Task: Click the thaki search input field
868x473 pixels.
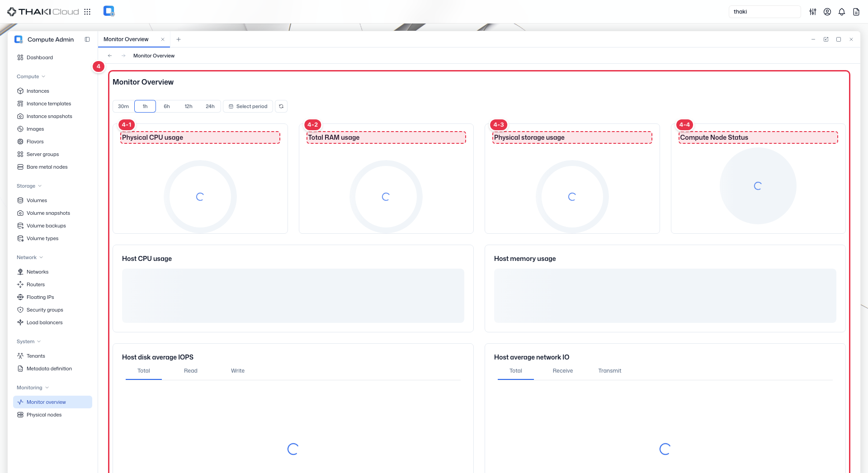Action: point(765,12)
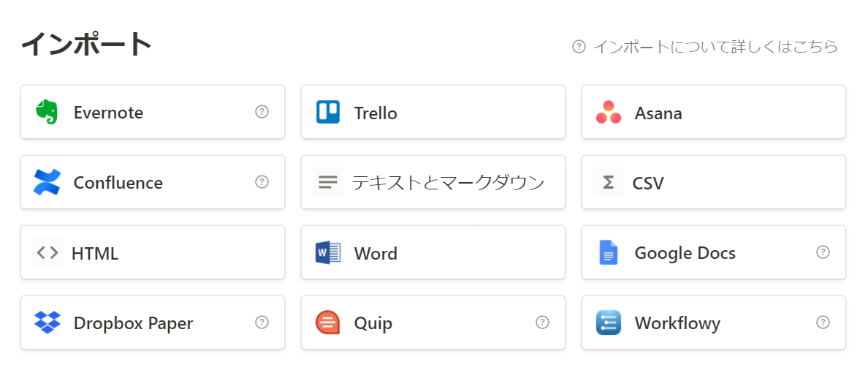868x373 pixels.
Task: Click the Dropbox Paper logo icon
Action: coord(47,323)
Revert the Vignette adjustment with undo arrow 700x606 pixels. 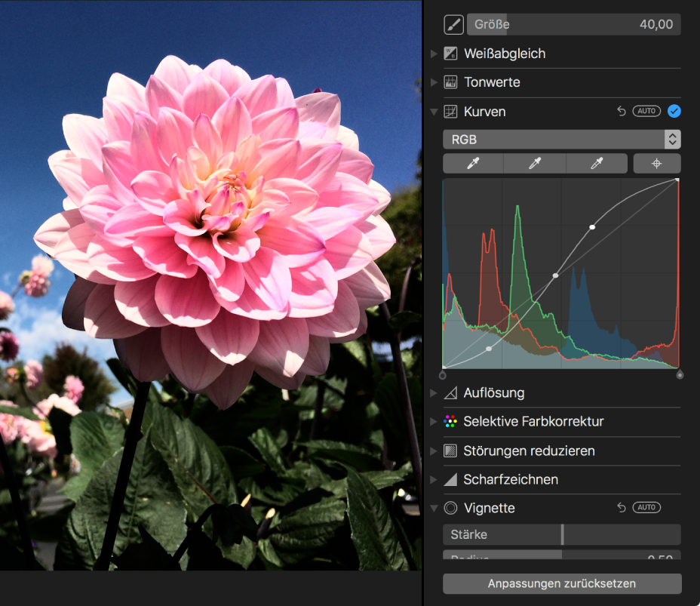622,508
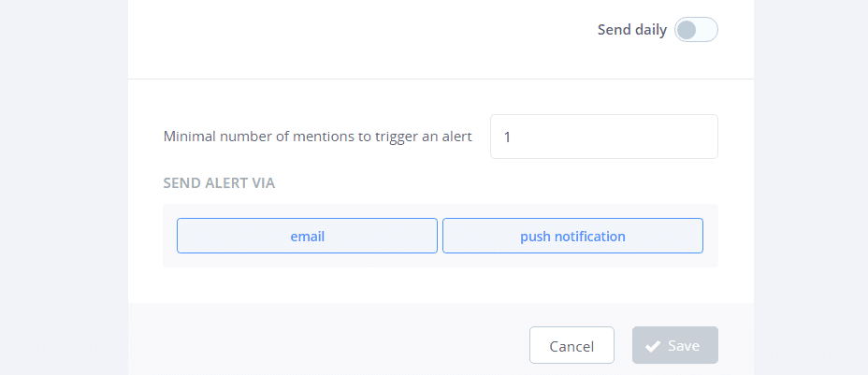Save the alert settings
868x375 pixels.
pos(674,345)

○ ○ ○ ○

- Exercise directions -
Find every line above that contains the word "Click" and copy each one. Case counts.

- Solution for this exercise -
Task: Click the thaki search input field
Task: Click the Dropbox Paper logo icon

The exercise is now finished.